TIMEP Monthly Briefs: February 2019

03/04/2019 . By TIMEP

At the Tahrir Institute for Middle East Policy (TIMEP), we strive to produce rigorous research, data-driven analysis, and policy tools that advance more effective policies toward the Middle East and Africa.

This monthly compilation of TIMEP briefs offers succinct, policy-relevant information on regional issues, laws, and policies, highlighting the context in which developments occur, their trajectories, and implications. Our law briefs provide insights into legislation produced by regional governments, with descriptions of the laws, analysis on their adherence to national and international legal norms and obligations, and information tracking their implementation. Issue briefs track and analyze ongoing, policy-relevant issues as they unfold, highlighting trends and implications on the ground. Finally, our policy briefs cover the policies and actions toward the region from the United States, Europe, and other relevant actors, offering greater clarity into the processes by which these policies are created and the anticipated impact on the countries toward which they are geared. These TIMEP Briefs are published and updated regularly, incorporating relevant developments as they happen.

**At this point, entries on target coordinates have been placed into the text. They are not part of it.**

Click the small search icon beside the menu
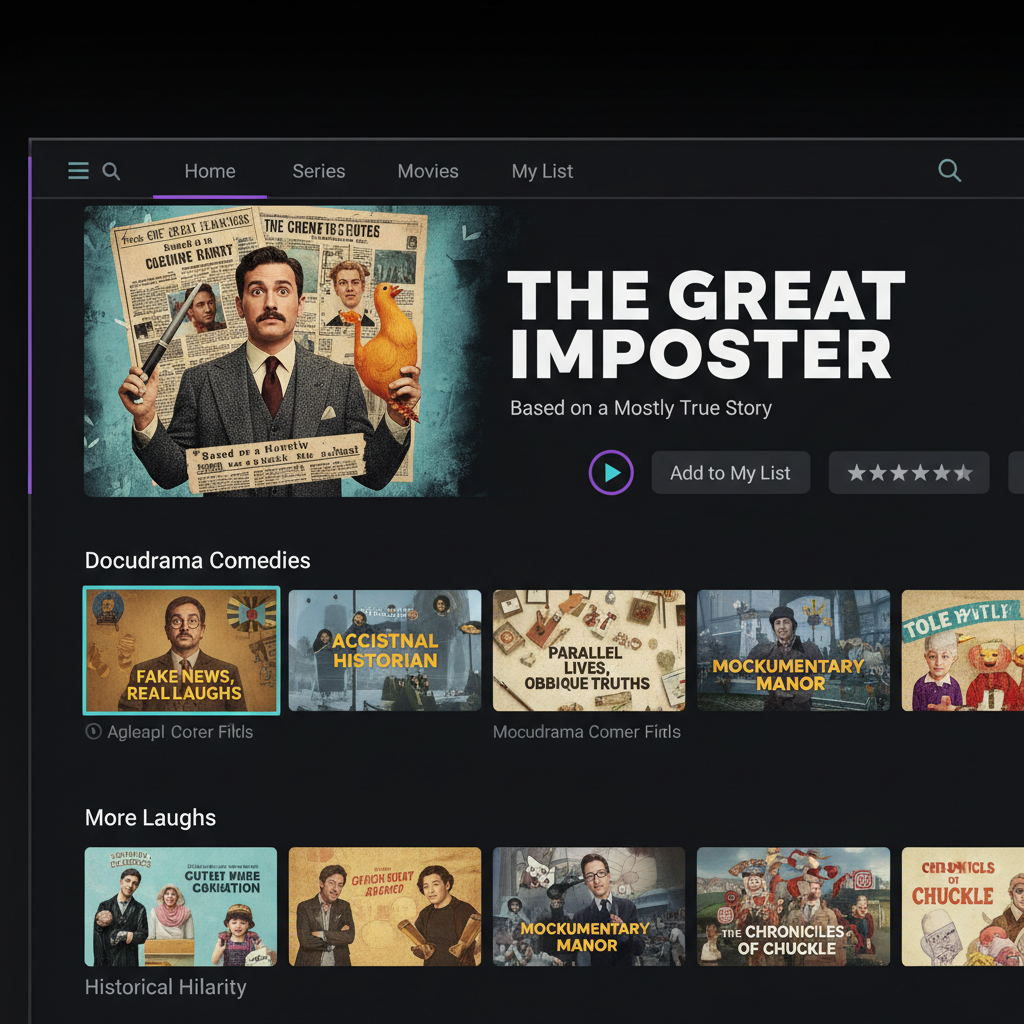1024x1024 pixels. 111,171
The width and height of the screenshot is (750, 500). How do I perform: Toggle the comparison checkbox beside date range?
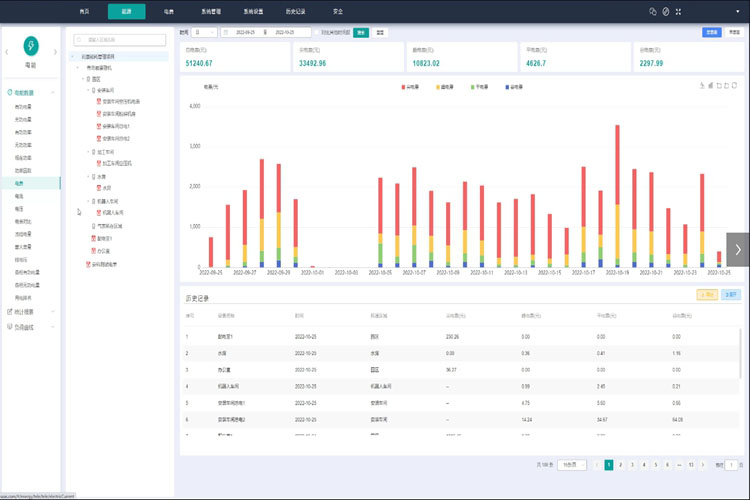pos(317,32)
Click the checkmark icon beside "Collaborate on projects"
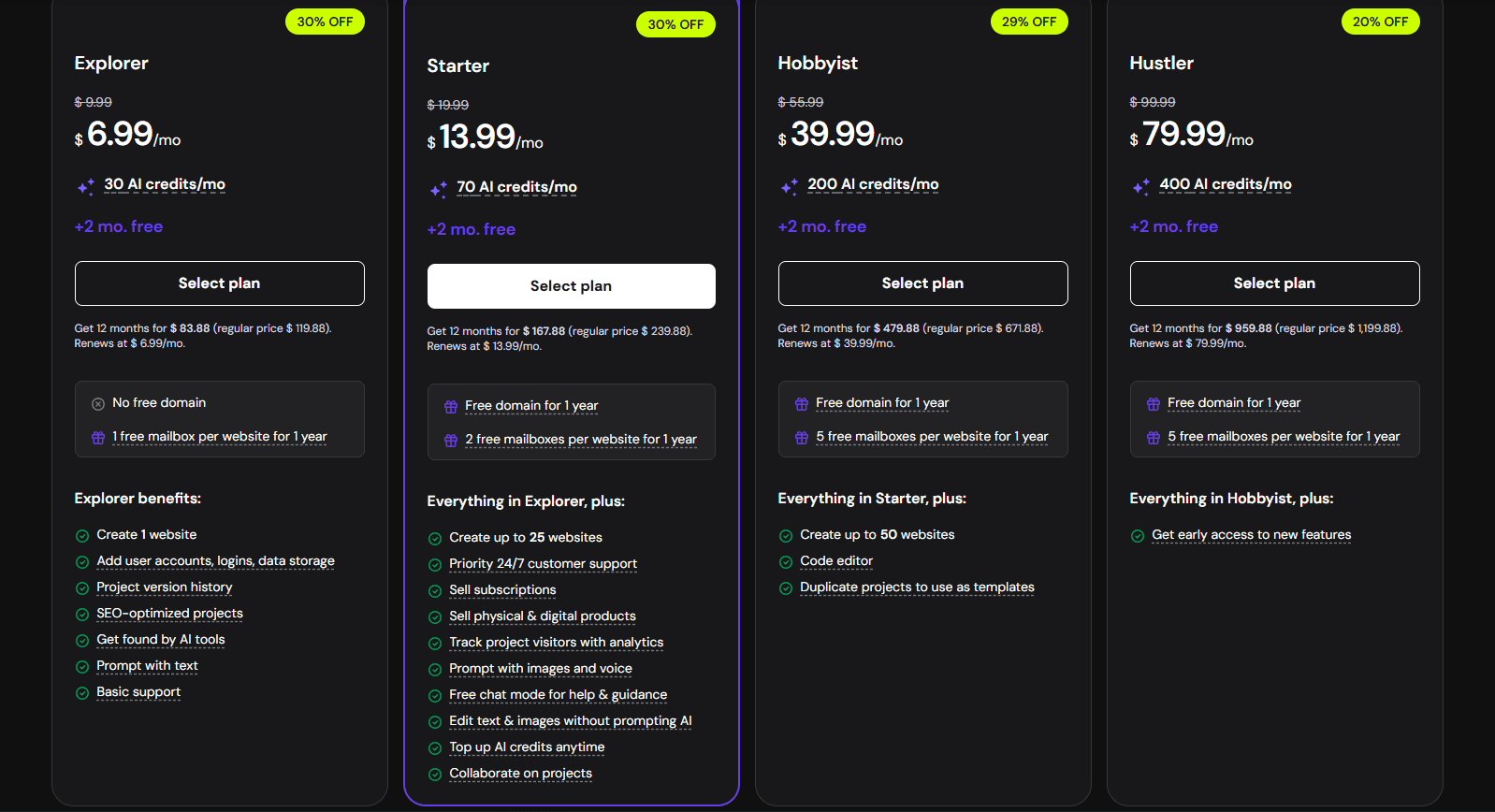Screen dimensions: 1495x812 pos(435,774)
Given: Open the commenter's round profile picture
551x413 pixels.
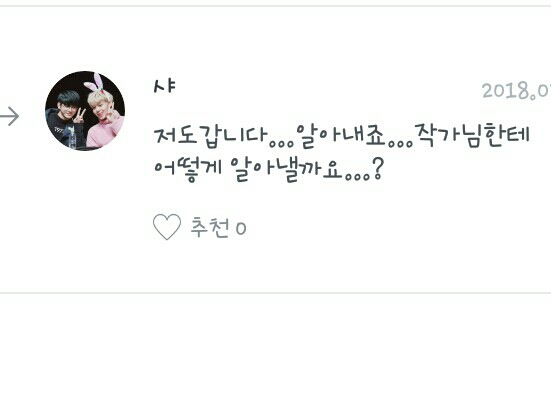Looking at the screenshot, I should (x=85, y=111).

TIMEP released the following briefs in February, all of which are in this month’s publication:

  • A law brief on Egypt’s Terrorist Funds Law explains the law, tracks how it has already been implemented by the government to seize the assets of those deemed to be terrorists or terrorist organizations, and outlines the larger, problematic counter-terrorism legal scheme in which it was ratified.

  • A law brief on Egypt’s Uber and Careem Law, which requires that ride-sharing companies in Egypt store user data and share this data with the government upon request, outlines the law’s privacy implications and how it contributes to the state’s surveillance mechanism.

  • A law brief on Egypt’s Draft Constitutional Amendments highlights the ways in which a package of amendments—including those which extend presidential term limits, establish the military as the protector of the constitution, and expand the authority of the president over the judicial branch—will alter Egypt’s legal landscape and dismantle the rule of law. Additionally, an infographic on Amending Egypt’s Constitution lays out the steps in the process for amending the constitution.

  • An issue brief on Potential Changes to Egypt’s Presidential Term Limits provides background on this amendment, tracing it from the calls that began in earnest in January 2018 to current opposition to it, and analyzes its potential implications.

  • An issue brief on Case 173, popularly known as Egypt’s Foreign Funding Case, analyzes how the acquittal of the defendants, a group of Egyptian and non-Egyptian civil society workers, has broader implications for the country’s civil society and international relations.

  • TIMEP also updated an issue brief on Syria’s Idlib Province to include information and analysis about recent bombings and regime shelling that violate an agreement to demilitarize the area, which some fear might lead to a regime offensive.